That is an issue that we have right now. If you do drive-mirror in
absolute-paths mode with sync=full, the target will have the backing
chain of the source. This is something that this patch fixes.

In fact, I think if you do drive-mirror in existing mode or
blockdev-mirror and the target image does not have a backing file
(whatever sync mode you have used), the same will happen.

Max

> bdrv_open_backing_file() is used because what we want to do is to
> "undo" the BDRV_O_NO_BACKING flag used by qmp_drive_mirror.
> 
> If the contents change under the guest feet, it's the layers above
> QEMU that have screwed up.
> 
> Paolo
>
Max Reitz June 8, 2016, 2:42 p.m. UTC | #6
On 08.06.2016 16:40, Max Reitz wrote:
> On 08.06.2016 13:28, Paolo Bonzini wrote:
>>
>>
>> ----- Original Message -----
>>> From: "Kevin Wolf" <kwolf@redhat.com>
>>> To: "Max Reitz" <mreitz@redhat.com>
>>> Cc: qemu-block@nongnu.org, qemu-devel@nongnu.org, "Fam Zheng" <famz@redhat.com>, nsoffer@redhat.com,
>>> eblake@redhat.com, pbonzini@redhat.com
>>> Sent: Wednesday, June 8, 2016 11:32:29 AM
>>> Subject: Re: [PATCH v2 2/3] block/mirror: Fix target backing BDS
>>>
>>> Am 06.06.2016 um 16:42 hat Max Reitz geschrieben:
>>>> Currently, we are trying to move the backing BDS from the source to the
>>>> target in bdrv_replace_in_backing_chain() which is called from
>>>> mirror_exit(). However, mirror_complete() already tries to open the
>>>> target's backing chain with a call to bdrv_open_backing_file().
>>>>
>>>> First, we should only set the target's backing BDS once. Second, the
>>>> mirroring block job has a better idea of what to set it to than the
>>>> generic code in bdrv_replace_in_backing_chain() (in fact, the latter's
>>>> conditions on when to move the backing BDS from source to target are not
>>>> really correct).
>>>>
>>>> Therefore, remove that code from bdrv_replace_in_backing_chain() and
>>>> leave it to mirror_complete().
>>>>
>>>> However, mirror_complete() in turn pursues a questionable strategy by
>>>> employing bdrv_open_backing_file(): On the one hand, because this may
>>>> open the wrong backing file with drive-mirror in "existing" mode, or
>>>> because it will not override a possibly wrong backing file in the
>>>> blockdev-mirror case.
>>>
>>> Careful, this "wrong" backing file might actually be intended!
>>>
>>> Consider a case where you want to move an image with its whole backing
>>> chain to different storage. In that case, you would copy all of the
>>> backing files (cp is good enough, they are read-only), create the
>>> destination image which already points at the copied backing chain, and
>>> then mirror in "existing" mode.
>>>
>>> The intention is obviously that after the job completion the new backing
>>> chain is used and not the old one.
>>
>> Yes, this is the intention and it should not be changed.  In addition
>> to what Kevin said, you can use drive-mirror to collapse the image to a
>> single file; in this case, QEMU should not be using the backing files of
>> the source.
> 
> That is an issue that we have right now. If you do drive-mirror in
> absolute-paths mode with sync=full, the target will have the backing
> chain of the source. This is something that this patch fixes.

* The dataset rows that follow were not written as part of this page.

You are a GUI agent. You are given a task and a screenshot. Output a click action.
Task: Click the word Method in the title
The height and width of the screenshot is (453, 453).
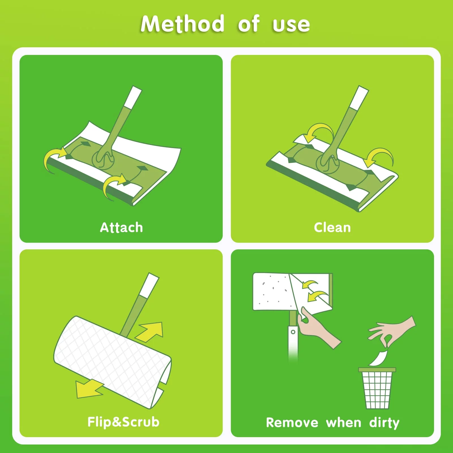coord(183,24)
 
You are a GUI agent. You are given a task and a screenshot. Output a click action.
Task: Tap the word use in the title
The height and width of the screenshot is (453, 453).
coord(291,25)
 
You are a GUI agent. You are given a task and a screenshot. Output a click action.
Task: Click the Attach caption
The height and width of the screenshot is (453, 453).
coord(121,227)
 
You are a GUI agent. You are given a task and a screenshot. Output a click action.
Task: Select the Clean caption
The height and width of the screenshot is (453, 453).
coord(332,227)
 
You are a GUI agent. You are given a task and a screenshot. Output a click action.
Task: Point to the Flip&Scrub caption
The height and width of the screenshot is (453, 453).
coord(123,422)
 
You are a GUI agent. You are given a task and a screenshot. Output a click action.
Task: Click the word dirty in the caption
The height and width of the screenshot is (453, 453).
coord(384,423)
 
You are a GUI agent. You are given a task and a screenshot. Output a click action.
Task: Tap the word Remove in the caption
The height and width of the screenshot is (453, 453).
coord(292,423)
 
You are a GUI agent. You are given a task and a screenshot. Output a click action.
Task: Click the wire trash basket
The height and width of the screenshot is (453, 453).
coord(377,388)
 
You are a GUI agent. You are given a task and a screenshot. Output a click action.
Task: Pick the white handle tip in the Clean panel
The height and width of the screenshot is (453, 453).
coord(359,97)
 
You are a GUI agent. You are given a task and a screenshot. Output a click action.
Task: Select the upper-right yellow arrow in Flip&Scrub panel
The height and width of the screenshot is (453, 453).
coord(150,331)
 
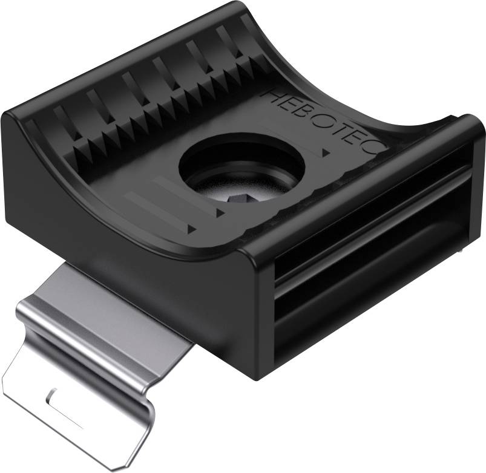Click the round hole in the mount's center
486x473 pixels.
tap(242, 169)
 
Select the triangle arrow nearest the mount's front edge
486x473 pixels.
tap(191, 229)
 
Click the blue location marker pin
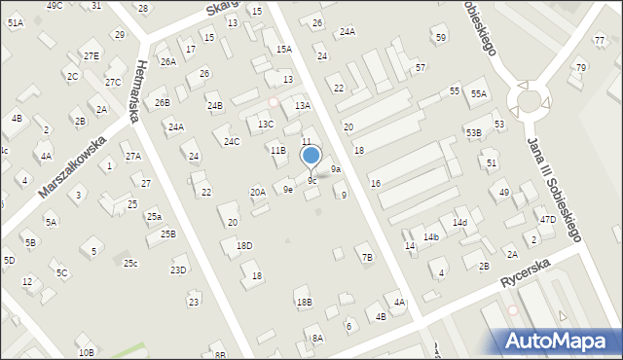311,156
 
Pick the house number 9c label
312,181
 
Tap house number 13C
265,125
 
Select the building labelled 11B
277,151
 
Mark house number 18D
244,246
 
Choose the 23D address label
178,270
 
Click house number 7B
366,257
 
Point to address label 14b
431,237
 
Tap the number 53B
473,132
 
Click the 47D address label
548,220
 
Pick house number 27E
91,55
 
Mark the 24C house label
231,142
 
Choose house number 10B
87,351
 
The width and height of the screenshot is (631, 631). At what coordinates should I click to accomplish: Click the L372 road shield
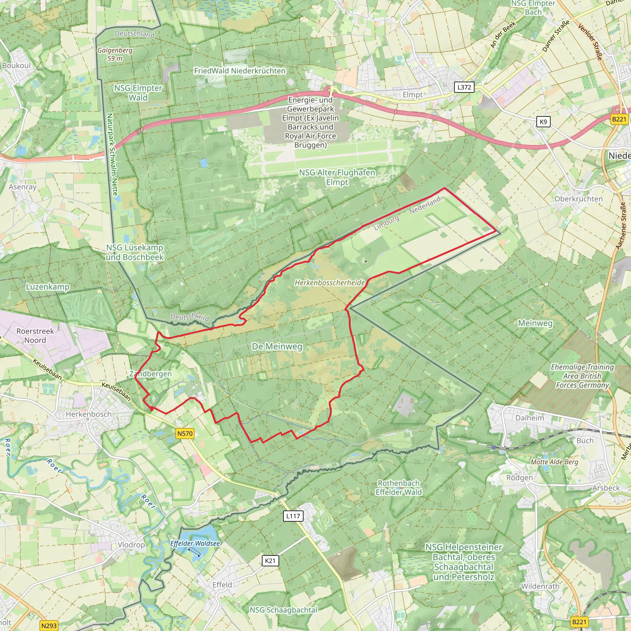464,87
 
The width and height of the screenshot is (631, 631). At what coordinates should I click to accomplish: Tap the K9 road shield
543,122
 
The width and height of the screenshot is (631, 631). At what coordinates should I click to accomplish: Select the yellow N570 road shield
185,434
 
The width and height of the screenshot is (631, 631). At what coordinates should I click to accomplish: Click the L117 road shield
293,516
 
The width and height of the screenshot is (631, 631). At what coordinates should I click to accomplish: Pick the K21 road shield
270,561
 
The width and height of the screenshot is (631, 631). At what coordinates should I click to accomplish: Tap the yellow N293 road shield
49,626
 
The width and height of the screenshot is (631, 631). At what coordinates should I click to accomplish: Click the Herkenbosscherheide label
330,283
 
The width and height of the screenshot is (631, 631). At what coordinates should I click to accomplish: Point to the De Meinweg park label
277,347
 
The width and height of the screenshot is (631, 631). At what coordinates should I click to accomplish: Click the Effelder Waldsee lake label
195,543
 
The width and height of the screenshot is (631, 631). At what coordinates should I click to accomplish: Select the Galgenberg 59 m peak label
115,54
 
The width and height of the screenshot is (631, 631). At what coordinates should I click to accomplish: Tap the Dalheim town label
529,418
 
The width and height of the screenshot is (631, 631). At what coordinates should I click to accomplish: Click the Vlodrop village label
131,545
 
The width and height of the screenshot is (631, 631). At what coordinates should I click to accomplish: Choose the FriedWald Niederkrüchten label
240,71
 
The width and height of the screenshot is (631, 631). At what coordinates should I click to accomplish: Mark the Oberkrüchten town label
578,199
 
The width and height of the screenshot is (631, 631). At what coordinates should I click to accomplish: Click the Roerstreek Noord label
35,336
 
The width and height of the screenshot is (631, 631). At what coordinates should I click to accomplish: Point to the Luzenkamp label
48,287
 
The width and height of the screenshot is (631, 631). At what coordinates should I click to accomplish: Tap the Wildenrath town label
540,586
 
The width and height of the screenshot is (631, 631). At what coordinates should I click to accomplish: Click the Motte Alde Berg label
554,462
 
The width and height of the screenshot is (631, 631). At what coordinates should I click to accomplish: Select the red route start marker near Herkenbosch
152,408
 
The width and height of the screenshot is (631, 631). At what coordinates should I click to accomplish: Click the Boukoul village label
16,65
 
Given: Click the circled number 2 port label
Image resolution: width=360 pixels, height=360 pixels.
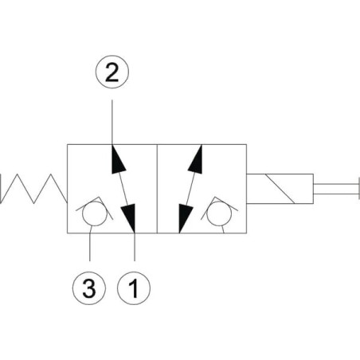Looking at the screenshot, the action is [x=112, y=72].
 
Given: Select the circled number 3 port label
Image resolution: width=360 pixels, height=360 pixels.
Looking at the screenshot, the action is [x=89, y=288].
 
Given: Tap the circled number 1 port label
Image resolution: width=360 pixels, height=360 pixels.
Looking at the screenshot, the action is [x=134, y=288].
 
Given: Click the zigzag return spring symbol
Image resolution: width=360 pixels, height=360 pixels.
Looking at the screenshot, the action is [x=33, y=189].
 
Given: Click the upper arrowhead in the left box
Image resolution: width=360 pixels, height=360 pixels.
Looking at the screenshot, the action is [x=117, y=158].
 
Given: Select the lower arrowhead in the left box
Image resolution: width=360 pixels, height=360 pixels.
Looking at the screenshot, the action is [x=129, y=218].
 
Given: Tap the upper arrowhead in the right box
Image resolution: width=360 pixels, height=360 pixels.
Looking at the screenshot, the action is [x=196, y=158].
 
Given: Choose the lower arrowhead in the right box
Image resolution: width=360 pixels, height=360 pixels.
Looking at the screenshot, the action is [x=185, y=218].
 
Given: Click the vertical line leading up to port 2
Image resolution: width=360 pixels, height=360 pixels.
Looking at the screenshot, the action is [x=112, y=122].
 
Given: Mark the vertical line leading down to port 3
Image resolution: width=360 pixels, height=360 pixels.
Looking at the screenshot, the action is [x=90, y=244].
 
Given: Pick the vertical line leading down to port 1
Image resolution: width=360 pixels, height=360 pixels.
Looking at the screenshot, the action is [x=135, y=247].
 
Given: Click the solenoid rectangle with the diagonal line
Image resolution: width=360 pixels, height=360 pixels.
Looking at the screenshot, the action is [x=280, y=189].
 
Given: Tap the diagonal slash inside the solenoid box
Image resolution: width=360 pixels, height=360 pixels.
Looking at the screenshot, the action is [x=280, y=189].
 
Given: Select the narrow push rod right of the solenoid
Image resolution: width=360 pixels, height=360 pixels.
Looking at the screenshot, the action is [x=336, y=189].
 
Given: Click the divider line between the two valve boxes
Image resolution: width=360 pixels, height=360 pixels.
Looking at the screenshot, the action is [x=157, y=189].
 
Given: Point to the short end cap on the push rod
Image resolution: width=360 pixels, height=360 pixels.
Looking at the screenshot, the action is [x=359, y=189].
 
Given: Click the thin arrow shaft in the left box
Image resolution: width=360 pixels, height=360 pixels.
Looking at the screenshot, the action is [x=123, y=189].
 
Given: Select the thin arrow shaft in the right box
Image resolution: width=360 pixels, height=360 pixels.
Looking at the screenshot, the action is [x=190, y=189].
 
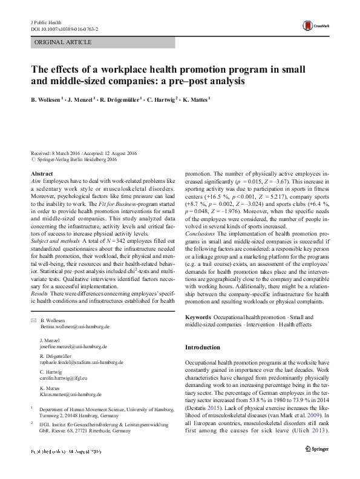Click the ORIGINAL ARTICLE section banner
point(64,42)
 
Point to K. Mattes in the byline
point(194,98)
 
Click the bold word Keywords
point(198,317)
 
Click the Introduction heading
point(202,348)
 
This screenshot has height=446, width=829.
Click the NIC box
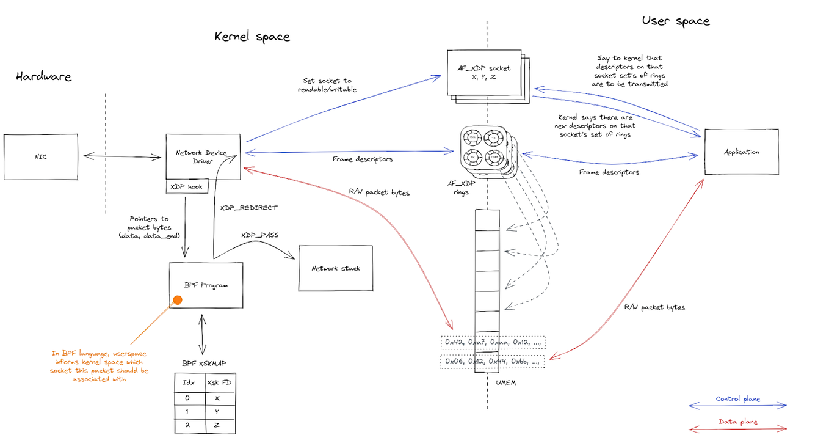coord(41,157)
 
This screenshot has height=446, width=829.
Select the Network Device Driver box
coord(205,157)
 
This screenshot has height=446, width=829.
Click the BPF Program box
coord(206,285)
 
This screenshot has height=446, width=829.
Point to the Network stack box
coord(336,269)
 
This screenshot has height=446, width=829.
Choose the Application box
coord(742,152)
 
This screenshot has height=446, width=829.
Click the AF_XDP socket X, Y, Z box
coord(485,73)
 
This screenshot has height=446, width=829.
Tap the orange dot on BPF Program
coord(178,300)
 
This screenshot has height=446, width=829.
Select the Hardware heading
coord(43,77)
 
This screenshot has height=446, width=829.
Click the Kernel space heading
coord(252,37)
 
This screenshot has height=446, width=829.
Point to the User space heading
coord(676,21)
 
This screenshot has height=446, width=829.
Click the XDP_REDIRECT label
coord(248,208)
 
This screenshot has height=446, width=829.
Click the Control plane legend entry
coord(738,400)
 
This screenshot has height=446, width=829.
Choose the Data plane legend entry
coord(738,422)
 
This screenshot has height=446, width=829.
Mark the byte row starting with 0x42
coord(492,342)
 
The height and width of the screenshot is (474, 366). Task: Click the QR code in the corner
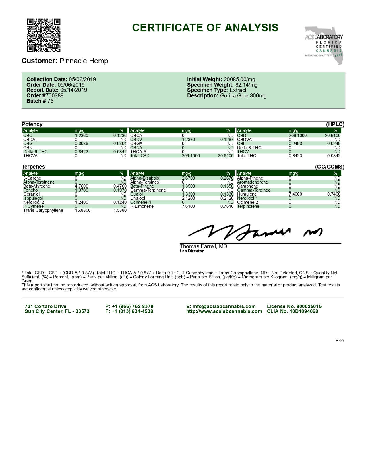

As a clarification: I mean the backing chain inside QEMU (in the BDS
graph), not the on-disk backing chain, i.e. how the physical image files
link to each other.

Max

> In fact, I think if you do drive-mirror in existing mode or
> blockdev-mirror and the target image does not have a backing file
> (whatever sync mode you have used), the same will happen.
> 
> Max
> 
>> bdrv_open_backing_file() is used because what we want to do is to
>> "undo" the BDRV_O_NO_BACKING flag used by qmp_drive_mirror.
>>
>> If the contents change under the guest feet, it's the layers above
>> QEMU that have screwed up.
>>
>> Paolo
>>
> 
>
Nir Soffer June 8, 2016, 3:39 p.m. UTC | #7
On Wed, Jun 8, 2016 at 12:32 PM, Kevin Wolf <kwolf@redhat.com> wrote:
> Am 06.06.2016 um 16:42 hat Max Reitz geschrieben:
>> Currently, we are trying to move the backing BDS from the source to the
>> target in bdrv_replace_in_backing_chain() which is called from
>> mirror_exit(). However, mirror_complete() already tries to open the
>> target's backing chain with a call to bdrv_open_backing_file().
>>
>> First, we should only set the target's backing BDS once. Second, the
>> mirroring block job has a better idea of what to set it to than the
>> generic code in bdrv_replace_in_backing_chain() (in fact, the latter's
>> conditions on when to move the backing BDS from source to target are not
>> really correct).
>>
>> Therefore, remove that code from bdrv_replace_in_backing_chain() and
>> leave it to mirror_complete().
>>
>> However, mirror_complete() in turn pursues a questionable strategy by
>> employing bdrv_open_backing_file(): On the one hand, because this may
>> open the wrong backing file with drive-mirror in "existing" mode, or
>> because it will not override a possibly wrong backing file in the
>> blockdev-mirror case.
>>
>> On the other hand, we want to reuse the existing backing chain of the
>> source instead of opening everything anew, because the latter results in
>> having multiple BDSs for a single physical file and thus potentially
>> concurrent access which we should try to avoid.
>
> Careful, this "wrong" backing file might actually be intended!
>
> Consider a case where you want to move an image with its whole backing
> chain to different storage. In that case, you would copy all of the
> backing files (cp is good enough, they are read-only), create the
> destination image which already points at the copied backing chain, and
> then mirror in "existing" mode.
>
> The intention is obviously that after the job completion the new backing
> chain is used and not the old one.
>
> I know that such cases were discussed when mirroring was introduced, I'm
> not sure whether it's actually used. We need some input there:
>
> Eric, can you tell us whether libvirt makes use of such a setup?
>
> Nir, I'm not sure who is the right person in oVirt these days, but do
> you either know yourself whether oVirt requires this to work, or do you
> know who else would know?

I'm the right person, thanks for keeping me in the loop.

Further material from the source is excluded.